* _Record excerpts_:
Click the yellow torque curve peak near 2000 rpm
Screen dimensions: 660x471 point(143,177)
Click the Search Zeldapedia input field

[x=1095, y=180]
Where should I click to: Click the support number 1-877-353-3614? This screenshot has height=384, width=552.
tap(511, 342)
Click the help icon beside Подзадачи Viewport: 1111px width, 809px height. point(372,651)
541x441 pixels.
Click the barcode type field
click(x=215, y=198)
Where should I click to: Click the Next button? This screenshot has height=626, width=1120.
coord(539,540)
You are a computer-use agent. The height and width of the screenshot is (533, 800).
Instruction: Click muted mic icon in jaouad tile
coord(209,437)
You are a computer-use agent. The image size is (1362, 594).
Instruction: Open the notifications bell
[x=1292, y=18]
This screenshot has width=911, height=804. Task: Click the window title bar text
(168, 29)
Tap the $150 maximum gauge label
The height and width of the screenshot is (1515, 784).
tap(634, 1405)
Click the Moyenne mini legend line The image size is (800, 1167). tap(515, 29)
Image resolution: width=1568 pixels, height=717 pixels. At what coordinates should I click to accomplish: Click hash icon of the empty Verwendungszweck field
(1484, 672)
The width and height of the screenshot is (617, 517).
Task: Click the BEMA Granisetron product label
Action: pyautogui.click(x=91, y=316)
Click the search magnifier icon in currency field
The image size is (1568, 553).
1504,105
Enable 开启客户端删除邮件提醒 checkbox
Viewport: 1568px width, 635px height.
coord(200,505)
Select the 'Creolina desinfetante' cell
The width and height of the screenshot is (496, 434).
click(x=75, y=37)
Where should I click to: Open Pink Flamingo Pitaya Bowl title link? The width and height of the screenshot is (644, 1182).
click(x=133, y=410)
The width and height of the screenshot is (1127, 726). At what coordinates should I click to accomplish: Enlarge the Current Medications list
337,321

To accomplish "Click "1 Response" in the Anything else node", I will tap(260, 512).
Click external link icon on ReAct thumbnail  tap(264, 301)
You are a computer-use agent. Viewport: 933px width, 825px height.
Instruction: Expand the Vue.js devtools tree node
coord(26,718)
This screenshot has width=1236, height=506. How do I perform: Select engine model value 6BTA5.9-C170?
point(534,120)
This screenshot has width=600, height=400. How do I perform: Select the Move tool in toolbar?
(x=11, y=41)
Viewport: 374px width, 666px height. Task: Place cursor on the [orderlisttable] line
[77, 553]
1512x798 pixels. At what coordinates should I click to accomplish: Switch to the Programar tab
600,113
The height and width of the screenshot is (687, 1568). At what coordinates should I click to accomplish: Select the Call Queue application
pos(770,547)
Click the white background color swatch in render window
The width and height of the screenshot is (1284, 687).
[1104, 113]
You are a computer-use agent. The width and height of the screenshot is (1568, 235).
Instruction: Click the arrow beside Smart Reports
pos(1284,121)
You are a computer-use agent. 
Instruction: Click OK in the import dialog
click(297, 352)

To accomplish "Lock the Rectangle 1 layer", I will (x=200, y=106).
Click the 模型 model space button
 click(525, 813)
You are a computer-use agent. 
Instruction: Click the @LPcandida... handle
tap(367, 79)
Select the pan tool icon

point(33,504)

* _Work item_: For this exercise, all the data must be repeated exactly.

* _Output for this exercise_:
Click the yellow torque curve peak near 2000 rpm
Screen dimensions: 660x471 point(143,177)
Click the Search Zeldapedia input field

[x=1095, y=180]
Where should I click to: Click the support number 1-877-353-3614? This screenshot has height=384, width=552.
tap(511, 342)
Click the help icon beside Подзадачи Viewport: 1111px width, 809px height. point(372,651)
541x441 pixels.
Click the barcode type field
click(x=215, y=198)
Where should I click to: Click the Next button? This screenshot has height=626, width=1120.
coord(539,540)
You are a computer-use agent. The height and width of the screenshot is (533, 800).
Instruction: Click muted mic icon in jaouad tile
coord(209,437)
You are a computer-use agent. The image size is (1362, 594).
Instruction: Open the notifications bell
[x=1292, y=18]
This screenshot has width=911, height=804. Task: Click the window title bar text
(168, 29)
Tap the $150 maximum gauge label
The height and width of the screenshot is (1515, 784).
tap(634, 1405)
Click the Moyenne mini legend line The image size is (800, 1167). tap(515, 29)
Image resolution: width=1568 pixels, height=717 pixels. At what coordinates should I click to accomplish: Click hash icon of the empty Verwendungszweck field
(1484, 672)
The width and height of the screenshot is (617, 517).
Task: Click the BEMA Granisetron product label
Action: pyautogui.click(x=91, y=316)
Click the search magnifier icon in currency field
The image size is (1568, 553).
1504,105
Enable 开启客户端删除邮件提醒 checkbox
Viewport: 1568px width, 635px height.
coord(200,505)
Select the 'Creolina desinfetante' cell
The width and height of the screenshot is (496, 434).
click(x=75, y=37)
Where should I click to: Open Pink Flamingo Pitaya Bowl title link? The width and height of the screenshot is (644, 1182).
click(x=133, y=410)
The width and height of the screenshot is (1127, 726). At what coordinates should I click to accomplish: Enlarge the Current Medications list
337,321

To accomplish "Click "1 Response" in the Anything else node", I will tap(260, 512).
Click external link icon on ReAct thumbnail  tap(264, 301)
You are a computer-use agent. Viewport: 933px width, 825px height.
Instruction: Expand the Vue.js devtools tree node
coord(26,718)
This screenshot has width=1236, height=506. How do I perform: Select engine model value 6BTA5.9-C170?
point(534,120)
This screenshot has width=600, height=400. How do I perform: Select the Move tool in toolbar?
(x=11, y=41)
Viewport: 374px width, 666px height. Task: Place cursor on the [orderlisttable] line
[77, 553]
1512x798 pixels. At what coordinates should I click to accomplish: Switch to the Programar tab
600,113
The height and width of the screenshot is (687, 1568). At what coordinates should I click to accomplish: Select the Call Queue application
pos(770,547)
Click the white background color swatch in render window
The width and height of the screenshot is (1284, 687).
[1104, 113]
You are a computer-use agent. The width and height of the screenshot is (1568, 235).
Instruction: Click the arrow beside Smart Reports
pos(1284,121)
You are a computer-use agent. 
Instruction: Click OK in the import dialog
click(297, 352)

To accomplish "Lock the Rectangle 1 layer", I will (x=200, y=106).
Click the 模型 model space button
 click(525, 813)
You are a computer-use agent. 
Instruction: Click the @LPcandida... handle
tap(367, 79)
Select the pan tool icon

point(33,504)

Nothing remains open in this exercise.